Il vicentino si aggiudica tutte le speciali tranne l’ultima con Bianchini che non lascia la presa ed è secondo a 36''. Pedretti-Rossi terzi a 2'46. Lo spettacolo del Due Valli Historic non delude le attese.

VERONA, 14/10/2017 – Sei prove speciali vinte su sette disputate, questo è “Lucky”!

Il vicentino navigato da Fabrizia Pons non vuole lasciare nulla di intentato nel suo cammino per la vittoria del 12° Rally Due Valli Classic e per mettere le mani avanti chiude la prima tappa della gara scaligera saldamente in testa.

Alle sue spalle, l’unico al momento in grado di impensierire il leader è il sanmarinese Marco Bianchini con al fianco Maurizio Imerito, sempre alle spalle del vicentino in ogni prova tranne l’ultima con la sua Lancia Rally 037, alle prese con alcuni problemi prima alla frizione e poi alla terza marcia chiudendo comunque la giornata con un distacco di 36” dalla vetta e con propositi di rivalsa per domani.

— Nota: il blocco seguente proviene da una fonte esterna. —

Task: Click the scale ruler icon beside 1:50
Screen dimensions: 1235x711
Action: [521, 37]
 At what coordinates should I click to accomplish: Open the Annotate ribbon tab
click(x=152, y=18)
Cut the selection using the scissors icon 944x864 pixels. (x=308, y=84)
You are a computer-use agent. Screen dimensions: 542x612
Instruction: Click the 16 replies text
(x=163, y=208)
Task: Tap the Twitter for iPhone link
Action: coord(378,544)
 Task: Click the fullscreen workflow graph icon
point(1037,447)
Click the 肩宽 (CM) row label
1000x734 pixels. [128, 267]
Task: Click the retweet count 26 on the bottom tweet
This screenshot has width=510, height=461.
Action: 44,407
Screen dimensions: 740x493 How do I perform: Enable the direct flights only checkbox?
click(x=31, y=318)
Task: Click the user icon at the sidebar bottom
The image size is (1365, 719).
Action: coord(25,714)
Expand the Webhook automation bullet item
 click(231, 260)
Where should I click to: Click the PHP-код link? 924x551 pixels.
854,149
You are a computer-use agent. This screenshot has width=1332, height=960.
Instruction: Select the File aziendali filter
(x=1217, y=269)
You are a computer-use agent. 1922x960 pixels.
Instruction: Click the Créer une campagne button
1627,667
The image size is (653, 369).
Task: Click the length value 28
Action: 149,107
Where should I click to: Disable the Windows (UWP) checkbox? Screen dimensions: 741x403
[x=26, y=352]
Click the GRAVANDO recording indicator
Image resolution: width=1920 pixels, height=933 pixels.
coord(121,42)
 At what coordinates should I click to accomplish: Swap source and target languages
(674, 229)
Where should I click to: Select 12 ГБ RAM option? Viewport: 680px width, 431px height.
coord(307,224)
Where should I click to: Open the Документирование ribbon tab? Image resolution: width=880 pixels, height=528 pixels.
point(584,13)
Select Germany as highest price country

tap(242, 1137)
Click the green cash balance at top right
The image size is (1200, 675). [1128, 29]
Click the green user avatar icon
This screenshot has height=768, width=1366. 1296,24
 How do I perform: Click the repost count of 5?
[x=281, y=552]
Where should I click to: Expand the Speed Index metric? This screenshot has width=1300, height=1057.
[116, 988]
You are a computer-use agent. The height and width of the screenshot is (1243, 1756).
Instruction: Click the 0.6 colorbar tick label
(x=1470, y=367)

Parlando di spettacolo, imperdibile e spettacolare anche la lotta per il terzo posto tra le BMW M3 del pilota di casa Raffaele Bombieri con alle note Michele Falezza ed il bresciano Giulio Pedretti con alle note Davide Rossi. Lo scaligero è sempre rimasto in terza posizione assoluta per tutta la gara, rintuzzando prima gli attacchi di Zandonà, poi costretto al ritiro con la sua Renault 5 Gt Turbo, e successivamente quelli di Pedretti, che si è visto poi regalare la terza piazza a causa di una penalizzazione, da verificare, inflitta a Bombieri per aver anticipato il controllo orario alla speciale 5.

Ottima la quinta piazza del giovane figlio d’arte Alberto Battistolli con al fianco l’esperto Luigi Cazzaro, alla sua terza gara con la Fiat 131 Abarth, ed alle prese con problemi al cambio molto duro sotto l’aspetto fisico. Alle sue spalle chiude la tappa Tiziano Nerobutto, con alle note Francesca, su Opel Ascona, con il vicentino che ha corso con un occhio alla classifica del Due Valli ed uno a quella del 3° Raggruppamento, dove è secondo e primo della Classe 2000.

Numerosi i ritiri, a riprova di un percorso d’altri tempi, dove ad essere messi alla prova sono sia i mezzi che gli uomini. Nella lista di chi alzato bandiera bianca vanno annoverati tra gli altri Patuzzo lasciato a piedi dall’idroguida della sua Ford Sierra ex ufficiale. Tra gli altri piloti di casa anche Grobberio è rimasto al palo per il cambio bloccato della sua BMW M3, ma già pronto per ripartire nella seconda tappa ed il già citato Zandonà. Uscita di strada invece per Finati e la sua Fiat 124 Abarth.

Domani ripartenza per la seconda tappa per le ultime sei prove speciali con arrivo del primo concorrente in Piazza Brà alle 15.00.